• WORK TO DO: Render the records below as a JSON list of strings, one string per line, skipping blank lines and leaving out the pictures.

# # # # #

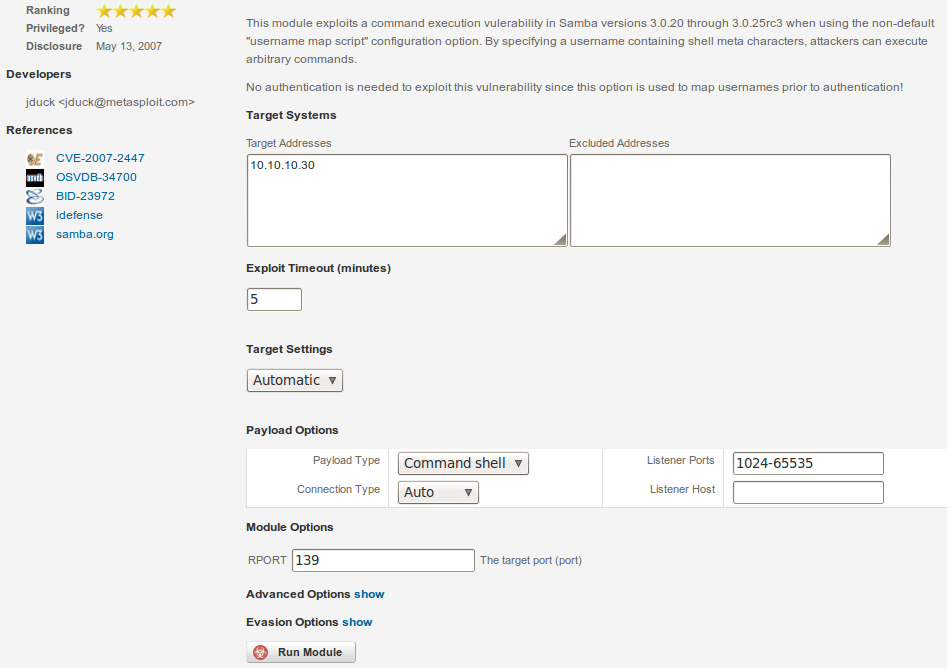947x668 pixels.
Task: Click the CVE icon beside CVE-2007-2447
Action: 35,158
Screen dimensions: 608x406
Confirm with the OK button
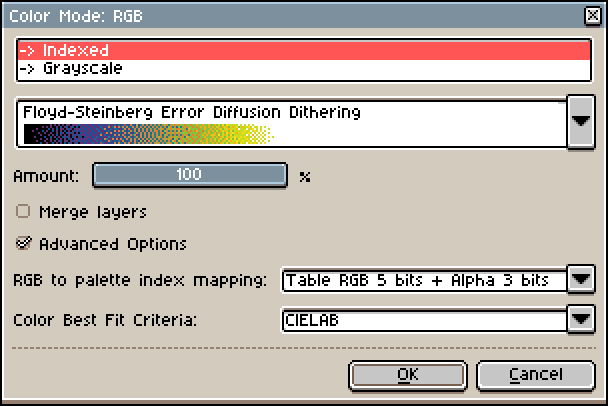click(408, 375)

# # # # #

• TASK OUTPUT:
[
  "947x668 pixels.",
  "Task: Click the CVE icon beside CVE-2007-2447",
  "Action: 35,158",
  "Screen dimensions: 608x406",
  "Confirm with the OK button",
  "click(408, 375)"
]